On the positive side, I have finally cracked Skvorecky's The Engineer of Human Souls and am enjoying it tremendously. What a relief after a summer of largely disappointing novels (though the poetry has generally been fun to read). This is a fairly epic novel, and is probably best considered Skvorecky's fictional autobiography. The main character (Danny) is an unambitious professor of literature in suburban Toronto with a troubled past (he had been forced to work for the Nazi war efforts in occupied Czechoslovakia). The action shifts back and forth between his memories of these times (including a hair-brained scheme to damage some German war planes) and his interactions with his students as well as the exiled Czech community in Toronto.
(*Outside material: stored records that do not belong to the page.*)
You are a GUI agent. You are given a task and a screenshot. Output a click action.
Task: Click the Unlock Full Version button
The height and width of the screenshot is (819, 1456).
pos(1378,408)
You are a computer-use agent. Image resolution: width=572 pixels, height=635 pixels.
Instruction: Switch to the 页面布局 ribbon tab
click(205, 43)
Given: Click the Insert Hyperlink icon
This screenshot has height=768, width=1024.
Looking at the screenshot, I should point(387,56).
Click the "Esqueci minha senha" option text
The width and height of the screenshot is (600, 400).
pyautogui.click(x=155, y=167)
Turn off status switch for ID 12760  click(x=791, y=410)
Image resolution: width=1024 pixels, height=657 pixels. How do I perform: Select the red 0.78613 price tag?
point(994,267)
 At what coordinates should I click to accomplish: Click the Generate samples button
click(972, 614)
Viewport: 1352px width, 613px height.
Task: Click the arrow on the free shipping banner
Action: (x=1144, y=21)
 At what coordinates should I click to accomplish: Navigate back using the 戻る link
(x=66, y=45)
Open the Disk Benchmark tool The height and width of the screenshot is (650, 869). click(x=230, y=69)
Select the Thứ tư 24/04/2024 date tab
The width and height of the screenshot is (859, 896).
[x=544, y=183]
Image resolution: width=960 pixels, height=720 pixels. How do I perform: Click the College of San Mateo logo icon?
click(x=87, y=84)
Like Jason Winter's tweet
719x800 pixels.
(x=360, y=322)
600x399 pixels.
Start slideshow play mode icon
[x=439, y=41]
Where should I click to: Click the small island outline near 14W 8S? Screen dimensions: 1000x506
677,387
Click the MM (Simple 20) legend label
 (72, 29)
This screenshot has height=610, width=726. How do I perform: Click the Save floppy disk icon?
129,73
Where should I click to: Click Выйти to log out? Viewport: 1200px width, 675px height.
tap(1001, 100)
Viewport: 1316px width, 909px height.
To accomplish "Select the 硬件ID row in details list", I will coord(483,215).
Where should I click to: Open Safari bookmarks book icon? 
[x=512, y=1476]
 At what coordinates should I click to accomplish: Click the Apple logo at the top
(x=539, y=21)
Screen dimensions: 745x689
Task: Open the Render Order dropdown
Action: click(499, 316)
I didn't realize until recently that this novel was written in 1977, so long, long before the Velvet Revolution (and indeed not all that long after the war). I haven't reached the section where Danny escapes and his other friends don't make it out (including a figure who is clearly supposed to stand in for Vaclav Havel). Definitely a good read so far.

Posted

Just finished another Wodehouse: Doctor Sally. Adapted from a play, which makes it more interesting (in a technical sense) than especially good. At least it was short, and would have been even shorter if he hadn't padded it out with so much repeated dialogue, eg, "I'm angry" "You're angry?" "I'm angry."

I'm working through the gaps in my Wodehouse knowledge. Hot Water is chronologically the next unread title, so I'll read that then possibly look for something more substantial.